» **SOURCE DATA**
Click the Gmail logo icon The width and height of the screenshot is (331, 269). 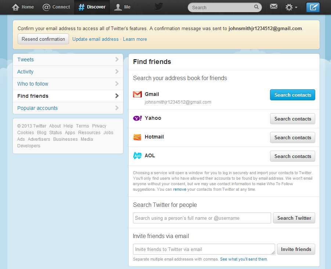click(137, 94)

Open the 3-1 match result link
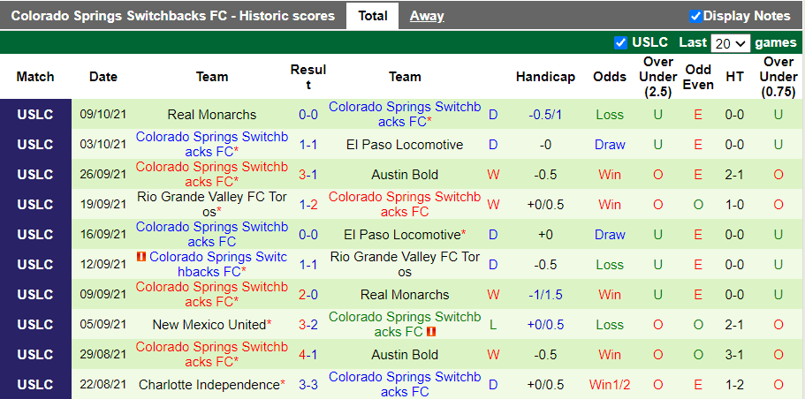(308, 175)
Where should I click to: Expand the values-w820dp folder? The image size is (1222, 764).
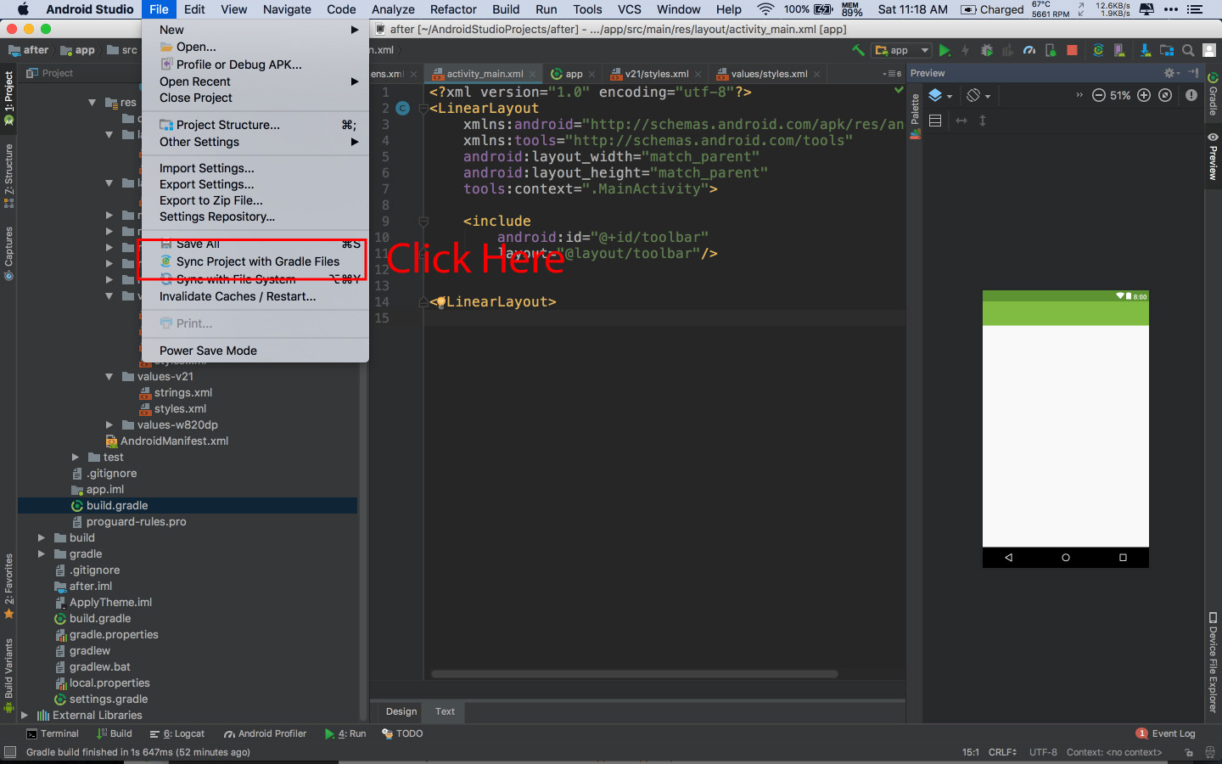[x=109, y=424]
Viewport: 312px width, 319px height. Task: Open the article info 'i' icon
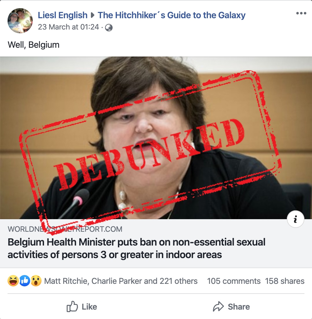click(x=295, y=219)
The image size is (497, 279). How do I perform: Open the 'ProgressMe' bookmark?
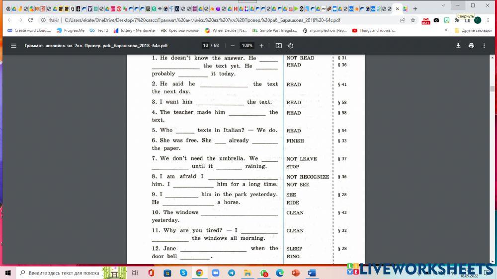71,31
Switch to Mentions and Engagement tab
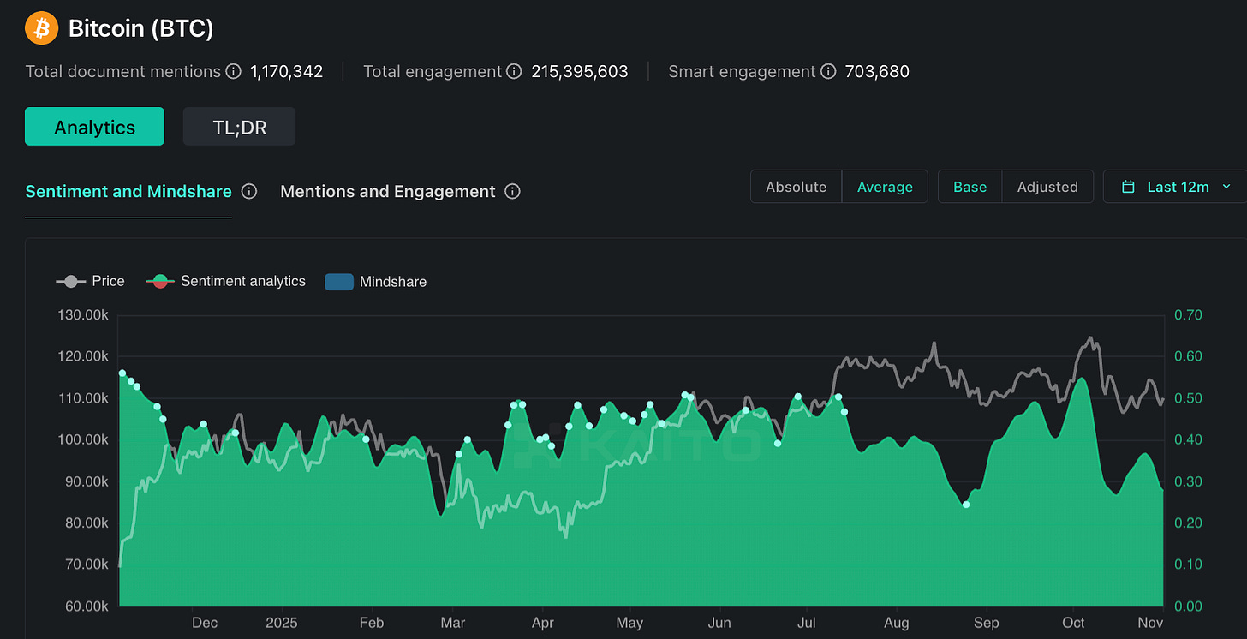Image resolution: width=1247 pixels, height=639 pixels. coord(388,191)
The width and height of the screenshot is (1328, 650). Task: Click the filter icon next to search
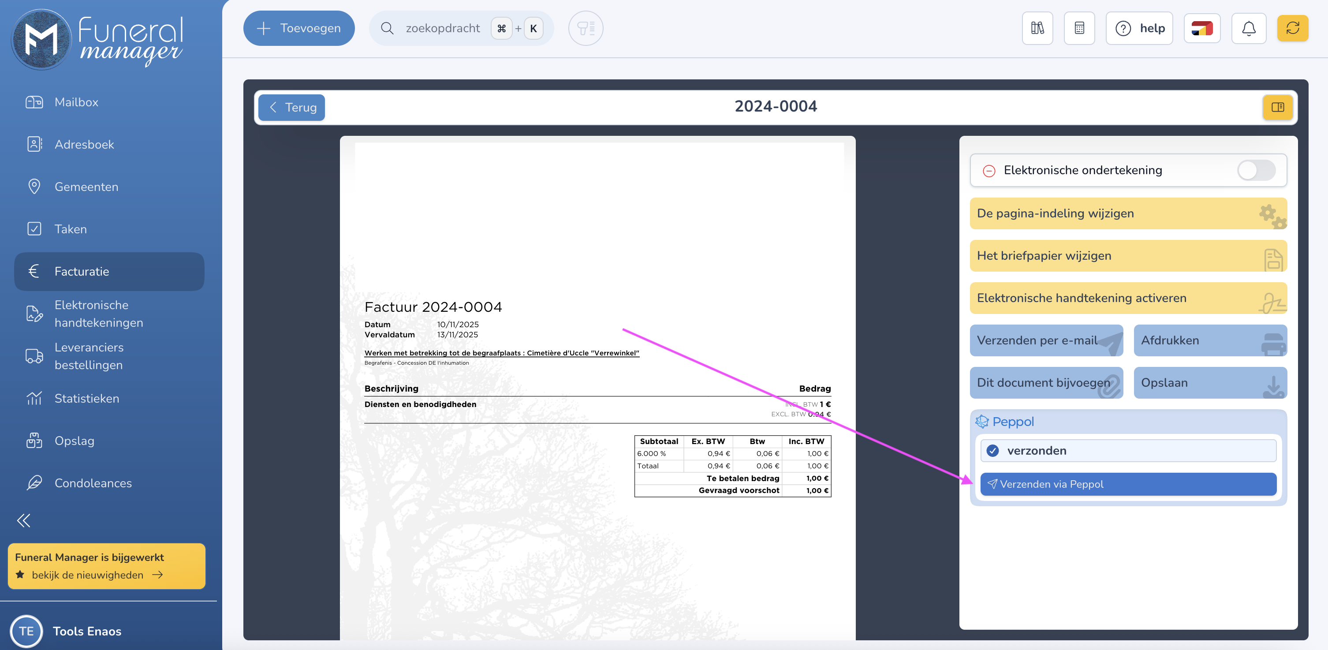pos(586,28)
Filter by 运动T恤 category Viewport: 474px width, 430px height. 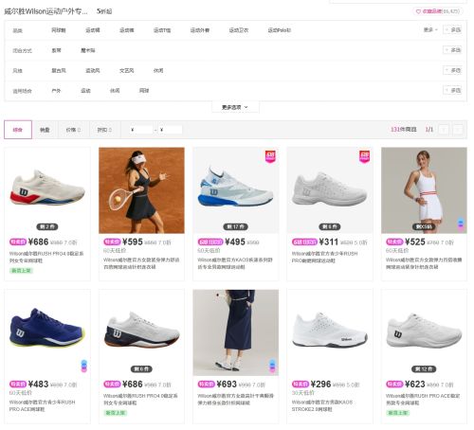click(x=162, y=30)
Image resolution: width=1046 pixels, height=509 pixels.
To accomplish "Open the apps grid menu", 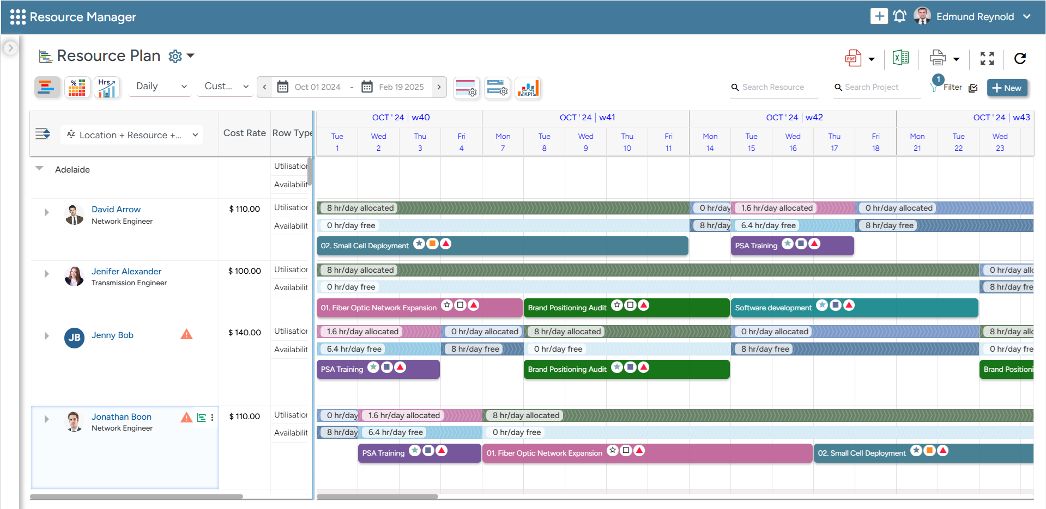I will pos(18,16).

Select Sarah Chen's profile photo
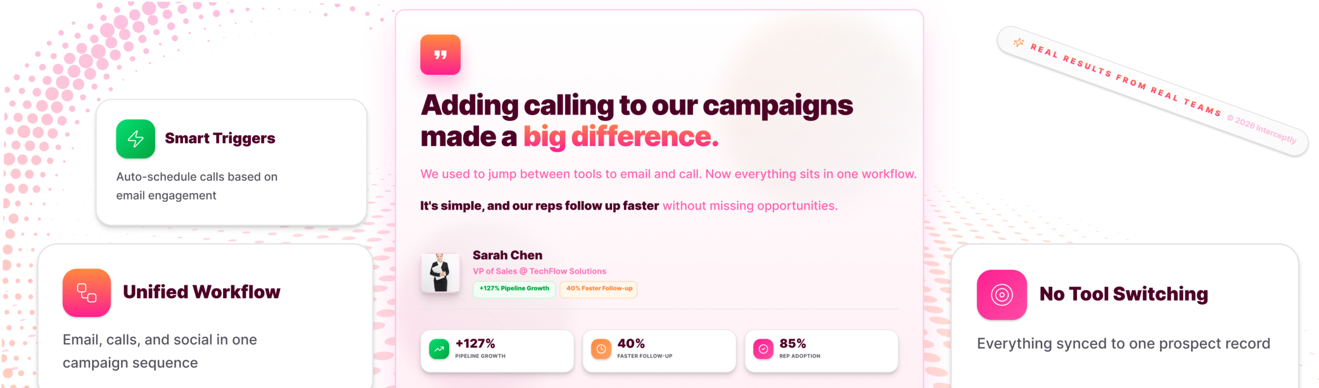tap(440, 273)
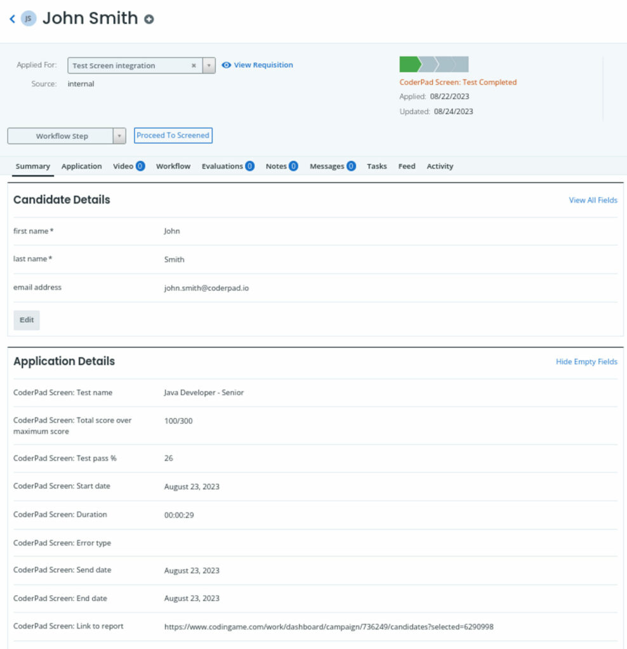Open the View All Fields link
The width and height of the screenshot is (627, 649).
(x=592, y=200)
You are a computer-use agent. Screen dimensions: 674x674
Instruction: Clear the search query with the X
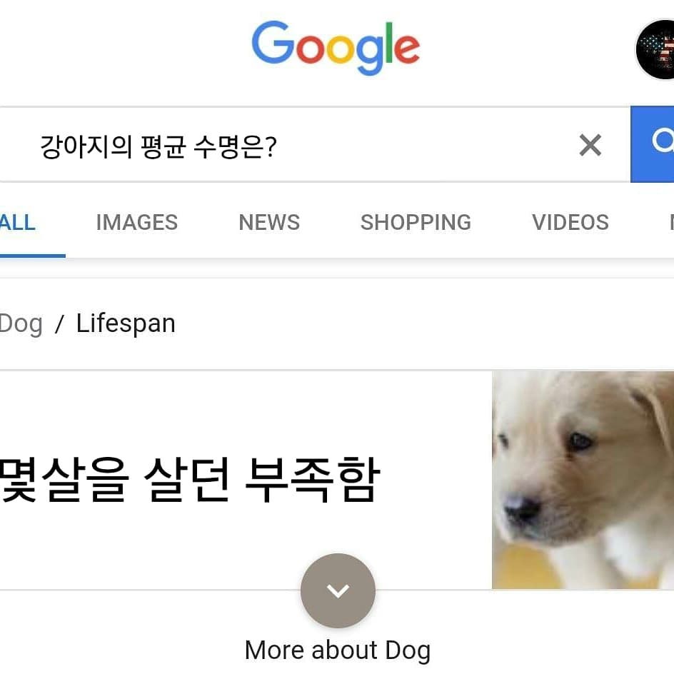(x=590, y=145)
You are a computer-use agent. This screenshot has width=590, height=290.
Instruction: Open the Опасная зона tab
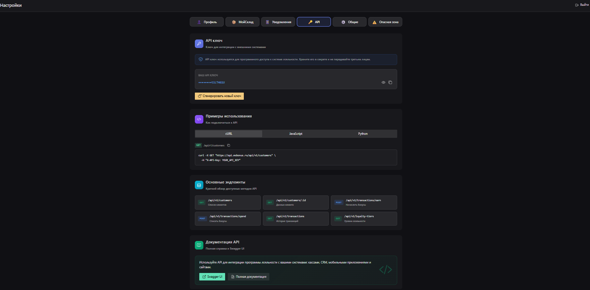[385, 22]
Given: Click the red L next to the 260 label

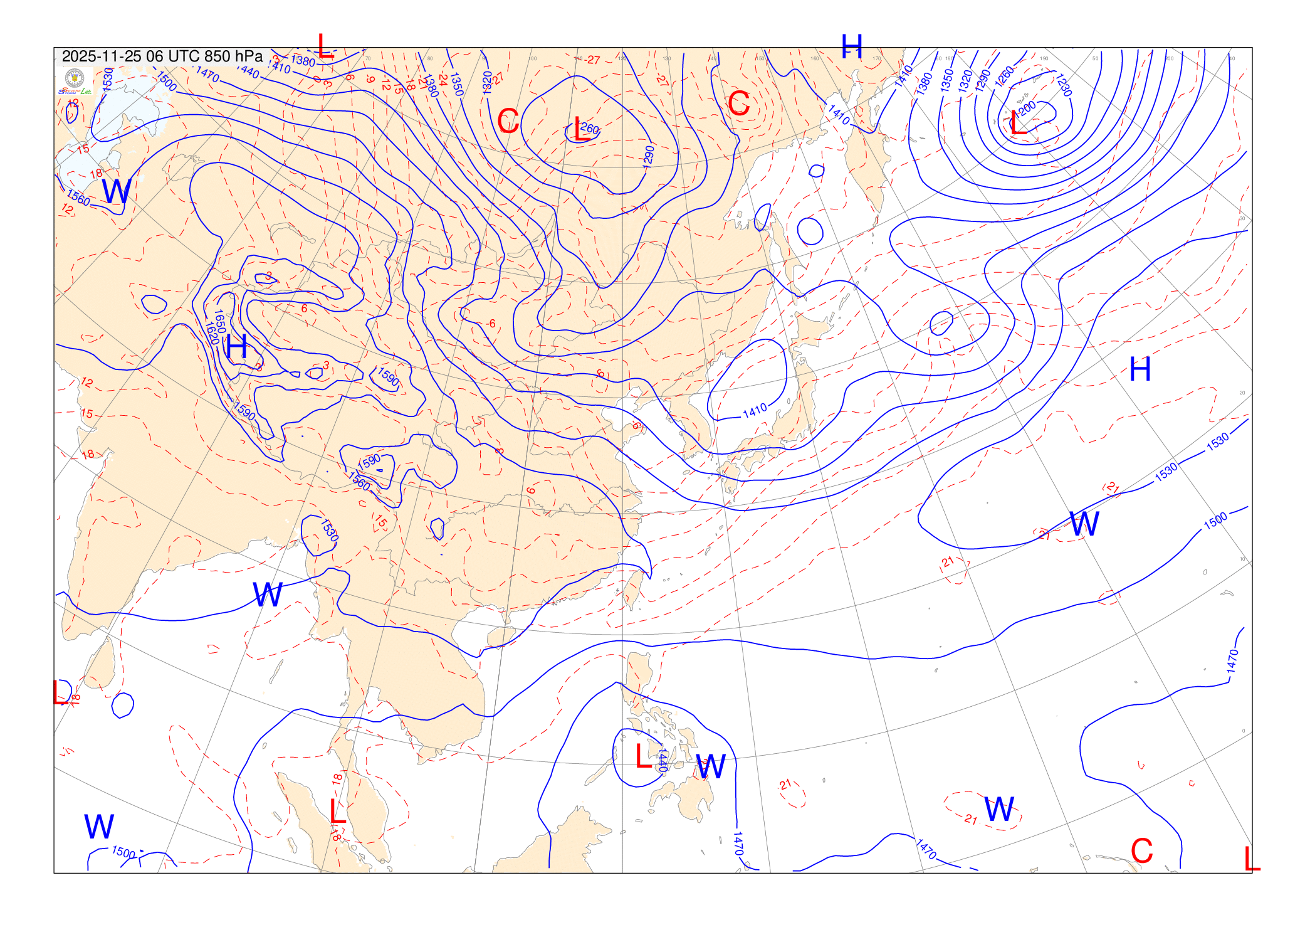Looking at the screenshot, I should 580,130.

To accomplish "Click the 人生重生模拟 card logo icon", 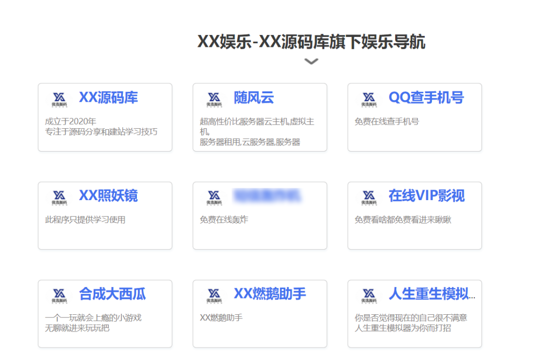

» **AIM OF THE EXERCISE**
Reproduce the part of the material that begins with the line containing "You are a computer-use agent. Screen" and runs through the end of the material, both ends included, keeping every line as it stands and leaving out the pictures.

» **FINAL RESULT**
You are a computer-use agent. Screen dimensions: 674x674
Instruction: Clear the search query with the X
(x=590, y=145)
You are a computer-use agent. This screenshot has width=590, height=290.
Instruction: Open the Опасная зона tab
[385, 22]
Given: Click the red L next to the 260 label

Looking at the screenshot, I should 580,130.

To accomplish "Click the 人生重生模拟 card logo icon", 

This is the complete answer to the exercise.